PROBLEMS AND TASKS:
(a) Using the fun rides thread, answer each of these on its own line: (i) What role does Spot_the_Risk say they have for the Fingle Fun Ride? (ii) At what distance do the pleasure rides usually start? (iii) In which place is the Port Eliot Country Canter held?
(b) Name every user who posted in the fun rides thread, giving each name only once.

TEXT BLOCK:

□ □ □ □ □

# Fun rides?



## Welly (16 March 2015)

Hi does anyone know of any fun rides in the Cornwall/ Devon area  that are come ing up in the next few months.


----------



## Spot_the_Risk (16 March 2015)

20th September if you like to plan ahead, Fingle Fun Ride, near Moretonhampstead, Devon.  There is a FB page.


----------



## gina2201 (17 March 2015)

Port Eliot Country Canter, St Germans mid May. I'm planning on going to that one.


----------



## Under-the-radar (17 March 2015)

Take a look here: 

http://www.endurancegbsouthwest.com/2014_Rides_and_Events_.html

The pleasure rides start at 16km usually, and the EGB-SW group are very friendly and welcoming


----------



## w1bbler (20 March 2015)

18 the April, bluebell ride, roborough down, yelverton


----------



## Countryman (20 March 2015)

Sunday 17th May, Tedburn St Mary, Devon (tbc)


----------



## Iwantakitten (1 April 2015)

Spot_the_Risk said:



			20th September if you like to plan ahead, Fingle Fun Ride, near Moretonhampstead, Devon.  There is a FB page.
		
Click to expand...

Can you remind us about this closer to the time please? I should have a well behaved horse by then that travels so I can come along!


----------



## Spot_the_Risk (1 April 2015)

I think I am flying close to the wind by even mentioning it as I am the organiser, but I will try to remember.


----------



## proudwilliam (3 April 2015)

One at Ashcombe near Dawlish in the week or so.


----------



## proudwilliam (3 April 2015)

□ □ □ □ □

MATERIAL:
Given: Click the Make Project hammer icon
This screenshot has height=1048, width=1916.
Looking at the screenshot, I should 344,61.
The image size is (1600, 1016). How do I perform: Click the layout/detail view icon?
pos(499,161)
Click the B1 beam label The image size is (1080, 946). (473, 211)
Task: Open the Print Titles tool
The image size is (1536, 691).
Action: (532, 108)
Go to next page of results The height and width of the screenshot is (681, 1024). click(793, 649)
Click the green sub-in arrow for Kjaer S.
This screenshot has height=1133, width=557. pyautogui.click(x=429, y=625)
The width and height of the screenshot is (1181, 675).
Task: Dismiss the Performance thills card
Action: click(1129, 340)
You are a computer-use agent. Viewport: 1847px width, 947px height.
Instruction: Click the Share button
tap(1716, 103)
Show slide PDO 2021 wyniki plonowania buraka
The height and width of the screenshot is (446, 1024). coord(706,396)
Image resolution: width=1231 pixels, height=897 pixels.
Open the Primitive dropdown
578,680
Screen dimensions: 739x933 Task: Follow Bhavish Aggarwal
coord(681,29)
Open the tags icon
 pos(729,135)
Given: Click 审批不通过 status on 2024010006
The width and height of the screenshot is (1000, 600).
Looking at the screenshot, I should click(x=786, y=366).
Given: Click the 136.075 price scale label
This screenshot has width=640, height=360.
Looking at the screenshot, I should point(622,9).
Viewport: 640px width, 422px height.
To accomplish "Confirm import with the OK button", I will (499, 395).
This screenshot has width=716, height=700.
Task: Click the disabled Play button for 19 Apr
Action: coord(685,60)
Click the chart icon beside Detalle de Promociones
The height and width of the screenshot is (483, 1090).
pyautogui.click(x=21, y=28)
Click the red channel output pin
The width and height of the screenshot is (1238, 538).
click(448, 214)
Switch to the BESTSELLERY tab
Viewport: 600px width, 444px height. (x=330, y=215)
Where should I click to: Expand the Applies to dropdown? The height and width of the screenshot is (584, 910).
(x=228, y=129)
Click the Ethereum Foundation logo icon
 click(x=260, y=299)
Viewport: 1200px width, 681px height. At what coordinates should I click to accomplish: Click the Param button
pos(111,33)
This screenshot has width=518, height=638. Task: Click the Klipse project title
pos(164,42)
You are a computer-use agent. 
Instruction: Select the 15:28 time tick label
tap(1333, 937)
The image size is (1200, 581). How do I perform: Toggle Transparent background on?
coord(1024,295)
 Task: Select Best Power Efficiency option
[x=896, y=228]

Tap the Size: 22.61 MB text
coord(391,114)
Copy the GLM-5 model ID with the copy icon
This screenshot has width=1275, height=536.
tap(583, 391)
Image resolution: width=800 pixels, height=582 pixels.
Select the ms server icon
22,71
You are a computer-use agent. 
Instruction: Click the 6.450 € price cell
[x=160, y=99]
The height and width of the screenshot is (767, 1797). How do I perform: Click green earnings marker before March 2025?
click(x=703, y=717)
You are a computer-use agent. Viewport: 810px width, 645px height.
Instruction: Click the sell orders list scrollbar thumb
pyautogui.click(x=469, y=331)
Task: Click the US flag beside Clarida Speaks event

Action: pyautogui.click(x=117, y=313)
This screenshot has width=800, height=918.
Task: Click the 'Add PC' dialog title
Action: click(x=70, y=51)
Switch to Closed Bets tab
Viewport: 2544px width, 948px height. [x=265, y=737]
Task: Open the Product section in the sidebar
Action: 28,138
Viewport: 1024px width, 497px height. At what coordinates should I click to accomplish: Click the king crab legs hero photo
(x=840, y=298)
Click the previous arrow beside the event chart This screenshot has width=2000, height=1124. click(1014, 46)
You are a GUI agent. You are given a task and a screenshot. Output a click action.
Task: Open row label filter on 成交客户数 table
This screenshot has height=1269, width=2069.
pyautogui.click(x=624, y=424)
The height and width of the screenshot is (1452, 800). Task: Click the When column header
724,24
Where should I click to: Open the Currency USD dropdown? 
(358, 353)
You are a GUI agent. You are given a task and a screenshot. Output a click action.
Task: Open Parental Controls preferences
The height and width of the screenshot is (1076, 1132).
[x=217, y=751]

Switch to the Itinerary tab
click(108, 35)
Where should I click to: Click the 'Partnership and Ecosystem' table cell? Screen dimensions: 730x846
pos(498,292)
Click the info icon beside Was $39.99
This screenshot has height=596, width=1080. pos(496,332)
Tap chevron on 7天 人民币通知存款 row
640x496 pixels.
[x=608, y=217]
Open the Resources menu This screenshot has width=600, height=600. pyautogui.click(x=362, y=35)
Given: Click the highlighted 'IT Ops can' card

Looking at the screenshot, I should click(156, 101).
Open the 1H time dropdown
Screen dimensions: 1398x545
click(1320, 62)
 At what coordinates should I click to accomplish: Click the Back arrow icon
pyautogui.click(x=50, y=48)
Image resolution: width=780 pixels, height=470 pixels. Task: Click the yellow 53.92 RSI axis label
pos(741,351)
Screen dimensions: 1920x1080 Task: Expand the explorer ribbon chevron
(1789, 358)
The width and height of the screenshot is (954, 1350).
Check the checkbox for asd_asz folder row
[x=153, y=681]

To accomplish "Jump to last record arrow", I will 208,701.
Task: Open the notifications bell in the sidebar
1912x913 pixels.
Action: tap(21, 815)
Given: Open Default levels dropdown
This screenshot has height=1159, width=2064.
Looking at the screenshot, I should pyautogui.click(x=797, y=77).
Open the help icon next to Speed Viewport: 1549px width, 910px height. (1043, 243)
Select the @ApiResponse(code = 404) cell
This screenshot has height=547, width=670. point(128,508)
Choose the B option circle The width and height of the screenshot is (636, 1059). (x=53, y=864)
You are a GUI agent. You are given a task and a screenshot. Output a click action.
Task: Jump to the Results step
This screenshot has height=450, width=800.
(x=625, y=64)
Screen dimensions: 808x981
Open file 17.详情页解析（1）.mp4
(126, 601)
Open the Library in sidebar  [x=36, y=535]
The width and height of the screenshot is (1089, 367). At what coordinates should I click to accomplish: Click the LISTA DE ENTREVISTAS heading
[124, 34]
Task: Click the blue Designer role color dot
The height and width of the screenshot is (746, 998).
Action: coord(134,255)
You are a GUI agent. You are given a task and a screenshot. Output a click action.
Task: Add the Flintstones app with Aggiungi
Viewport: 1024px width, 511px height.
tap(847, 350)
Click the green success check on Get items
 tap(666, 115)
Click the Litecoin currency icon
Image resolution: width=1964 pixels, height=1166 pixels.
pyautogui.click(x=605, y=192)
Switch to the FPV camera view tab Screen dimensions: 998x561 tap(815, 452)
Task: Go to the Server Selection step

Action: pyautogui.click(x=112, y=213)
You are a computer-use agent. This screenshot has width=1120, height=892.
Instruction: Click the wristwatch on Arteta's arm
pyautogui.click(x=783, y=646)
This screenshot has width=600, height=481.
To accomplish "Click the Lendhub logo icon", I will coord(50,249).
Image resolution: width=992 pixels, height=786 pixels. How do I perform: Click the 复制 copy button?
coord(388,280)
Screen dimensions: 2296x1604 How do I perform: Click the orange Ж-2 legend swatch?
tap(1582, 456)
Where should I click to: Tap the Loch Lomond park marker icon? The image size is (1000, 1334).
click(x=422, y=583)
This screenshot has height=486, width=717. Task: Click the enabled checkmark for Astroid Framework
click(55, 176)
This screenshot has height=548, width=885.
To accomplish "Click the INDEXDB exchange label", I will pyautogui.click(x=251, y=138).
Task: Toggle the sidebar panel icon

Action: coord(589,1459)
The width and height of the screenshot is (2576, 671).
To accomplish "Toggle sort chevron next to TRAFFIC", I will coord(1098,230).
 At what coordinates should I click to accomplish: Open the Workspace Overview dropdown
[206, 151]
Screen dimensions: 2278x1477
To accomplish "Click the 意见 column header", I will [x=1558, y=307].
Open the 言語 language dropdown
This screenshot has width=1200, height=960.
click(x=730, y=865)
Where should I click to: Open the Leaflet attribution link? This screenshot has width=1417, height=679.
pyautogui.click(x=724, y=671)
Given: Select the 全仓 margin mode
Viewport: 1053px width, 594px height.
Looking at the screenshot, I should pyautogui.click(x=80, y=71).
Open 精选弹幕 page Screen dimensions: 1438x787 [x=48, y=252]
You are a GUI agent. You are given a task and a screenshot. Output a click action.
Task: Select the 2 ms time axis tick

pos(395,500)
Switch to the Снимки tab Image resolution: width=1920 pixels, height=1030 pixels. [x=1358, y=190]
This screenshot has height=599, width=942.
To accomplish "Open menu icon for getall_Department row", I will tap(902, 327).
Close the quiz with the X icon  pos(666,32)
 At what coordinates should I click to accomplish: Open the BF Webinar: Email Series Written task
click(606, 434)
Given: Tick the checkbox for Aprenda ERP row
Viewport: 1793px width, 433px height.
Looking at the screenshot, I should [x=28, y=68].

□ □ □ □ □

EXERCISE SOLUTIONS:
(a)
(i) The organiser
(ii) 16km
(iii) St Germans

(b) Welly, Spot_the_Risk, gina2201, Under-the-radar, w1bbler, Countryman, Iwantakitten, proudwilliam